- **Text**

§

Last week (16th and 17th of april) the 2-day taking spring edition of the “Tivoli User Group Netherlands” (Tivoli User Group Nederland, www.tggn.nl) took place in the Antwerp conference center “Elzenveld”, sponsored by IS4U. Well, because TGGN has expanded to Belgian and Luxembourg since the start of 2009 the half-yearly meeting is now called “Benelux Tivoli User Group” … which was the most significant announcement of Chairman Derk Yntema during the welcome.
DAY 1
Before starting with the usual parallel sessions, as “Director of Strategy for IBM Tivoli Software Brand” Don O’Tool gave a nice presentation about the strategy IBM would follow concerning the Tivoli-branded products. Next to improving and extending the current Tivoli-product basis, “green”-thinking really starts to play a major role.
The next IBM-representative, Steve Anderson, came up with a relatively short presentation about services and support where the following items were the most important ones: the differences between a standard and premium support contract, the different possibilities available for requesting support (ESR, Chat,…). And last but not least, IBM-support people now do have the possibility to log in remotely to the customers site to examine a problem in real life which saves the customer of gathering the bunch of data needed when creating an ESR.
As mentioned earlier, the program was based on three tracks: “Green”, “Employee Life Cycle Management” and “Virtualization”. As an IS4U-employee, mainly involved in TIM/TAM-projects, I decided to attend the second track.
Peter Volckaert, technical Tivoli Security sales specialist, did open with a presentation about the new “Tivoli Security Policy Manager” (http://www-01.ibm.com/software/tivoli/products/security-policy-mgr/) offering “security as a service”. Using Policy Manager, dynamical fine-grained authorization towards applications and web services becomes easy manageable. In fact, the software supports the full policy lifecycle management: author, transform, enforce, monitor. To address the client’s needs, Policy manager comes in two offerings:
1. Security Policy Manager for Application Entitlements: Application owners can externalize authorization and audit from their application code.
2. Security Policy Manager for SOA: Application owners can externalize the security policy protecting their web services. Besides, this solution easily integrates with the WebSphere SOA-appliances (Datapower).
Policy Manager is completely based on open-standards making it easily working with third-party software supporting those standards.

§

- **Task input**
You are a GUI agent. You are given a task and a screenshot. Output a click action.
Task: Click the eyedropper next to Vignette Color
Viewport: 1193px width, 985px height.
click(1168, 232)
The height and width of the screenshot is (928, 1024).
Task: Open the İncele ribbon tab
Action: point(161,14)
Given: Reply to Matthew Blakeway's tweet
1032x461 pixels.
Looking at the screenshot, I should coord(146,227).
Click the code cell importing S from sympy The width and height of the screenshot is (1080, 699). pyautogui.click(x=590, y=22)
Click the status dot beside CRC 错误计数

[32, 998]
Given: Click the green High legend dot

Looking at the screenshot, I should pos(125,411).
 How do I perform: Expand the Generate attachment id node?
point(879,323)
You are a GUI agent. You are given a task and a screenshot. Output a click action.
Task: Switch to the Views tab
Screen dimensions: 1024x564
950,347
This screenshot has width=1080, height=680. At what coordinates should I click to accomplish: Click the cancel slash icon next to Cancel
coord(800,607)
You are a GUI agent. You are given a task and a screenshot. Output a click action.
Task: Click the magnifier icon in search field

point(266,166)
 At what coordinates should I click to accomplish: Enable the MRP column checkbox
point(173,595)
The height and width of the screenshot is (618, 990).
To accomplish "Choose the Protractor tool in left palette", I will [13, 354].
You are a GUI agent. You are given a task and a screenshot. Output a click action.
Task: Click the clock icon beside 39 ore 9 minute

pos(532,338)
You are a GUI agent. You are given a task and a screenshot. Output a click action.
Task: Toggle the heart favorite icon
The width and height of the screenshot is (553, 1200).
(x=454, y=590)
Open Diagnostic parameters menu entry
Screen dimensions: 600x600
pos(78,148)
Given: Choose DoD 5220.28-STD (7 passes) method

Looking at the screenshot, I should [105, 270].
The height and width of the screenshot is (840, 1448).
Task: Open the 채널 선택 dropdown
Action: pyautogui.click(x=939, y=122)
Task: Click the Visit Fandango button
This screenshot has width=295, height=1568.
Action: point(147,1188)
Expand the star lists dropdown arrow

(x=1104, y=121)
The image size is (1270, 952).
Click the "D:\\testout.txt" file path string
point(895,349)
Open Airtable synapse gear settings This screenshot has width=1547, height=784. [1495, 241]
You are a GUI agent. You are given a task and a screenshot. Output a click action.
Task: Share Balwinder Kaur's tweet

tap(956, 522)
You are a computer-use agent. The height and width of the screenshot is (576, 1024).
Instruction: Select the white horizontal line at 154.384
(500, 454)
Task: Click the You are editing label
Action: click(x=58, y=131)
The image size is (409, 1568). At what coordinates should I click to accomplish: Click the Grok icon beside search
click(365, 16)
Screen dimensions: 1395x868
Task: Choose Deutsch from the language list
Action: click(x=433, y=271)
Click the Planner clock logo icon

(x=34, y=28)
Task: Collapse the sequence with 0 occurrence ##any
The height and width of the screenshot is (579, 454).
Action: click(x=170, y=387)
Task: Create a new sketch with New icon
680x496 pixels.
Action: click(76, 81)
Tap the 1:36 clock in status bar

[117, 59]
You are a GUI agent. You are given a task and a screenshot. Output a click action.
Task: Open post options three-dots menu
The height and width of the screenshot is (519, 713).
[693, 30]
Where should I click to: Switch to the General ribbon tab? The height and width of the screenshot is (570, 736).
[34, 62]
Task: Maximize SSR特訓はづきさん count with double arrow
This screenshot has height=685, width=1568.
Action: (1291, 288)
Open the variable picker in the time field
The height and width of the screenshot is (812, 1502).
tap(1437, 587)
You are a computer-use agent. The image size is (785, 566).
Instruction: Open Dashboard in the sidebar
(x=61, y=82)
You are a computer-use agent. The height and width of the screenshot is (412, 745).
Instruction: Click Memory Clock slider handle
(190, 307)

§

- **Brief 1**
Retype the part of the Tivoli user group report between "The next IBM-representative, Steve" and "the second track.", inclusive.
- **Brief 2**
Echo the lines of the listing from the line holding "Task: Collapse the" through the end of the listing, inclusive.

- **Response 1**
The next IBM-representative, Steve Anderson, came up with a relatively short presentation about services and support where the following items were the most important ones: the differences between a standard and premium support contract, the different possibilities available for requesting support (ESR, Chat,…). And last but not least, IBM-support people now do have the possibility to log in remotely to the customers site to examine a problem in real life which saves the customer of gathering the bunch of data needed when creating an ESR.
As mentioned earlier, the program was based on three tracks: “Green”, “Employee Life Cycle Management” and “Virtualization”. As an IS4U-employee, mainly involved in TIM/TAM-projects, I decided to attend the second track.

- **Response 2**
Task: Collapse the sequence with 0 occurrence ##any
The height and width of the screenshot is (579, 454).
Action: click(x=170, y=387)
Task: Create a new sketch with New icon
680x496 pixels.
Action: click(76, 81)
Tap the 1:36 clock in status bar

[117, 59]
You are a GUI agent. You are given a task and a screenshot. Output a click action.
Task: Open post options three-dots menu
The height and width of the screenshot is (519, 713).
[693, 30]
Where should I click to: Switch to the General ribbon tab? The height and width of the screenshot is (570, 736).
[34, 62]
Task: Maximize SSR特訓はづきさん count with double arrow
This screenshot has height=685, width=1568.
Action: (1291, 288)
Open the variable picker in the time field
The height and width of the screenshot is (812, 1502).
tap(1437, 587)
You are a computer-use agent. The image size is (785, 566).
Instruction: Open Dashboard in the sidebar
(x=61, y=82)
You are a computer-use agent. The height and width of the screenshot is (412, 745).
Instruction: Click Memory Clock slider handle
(190, 307)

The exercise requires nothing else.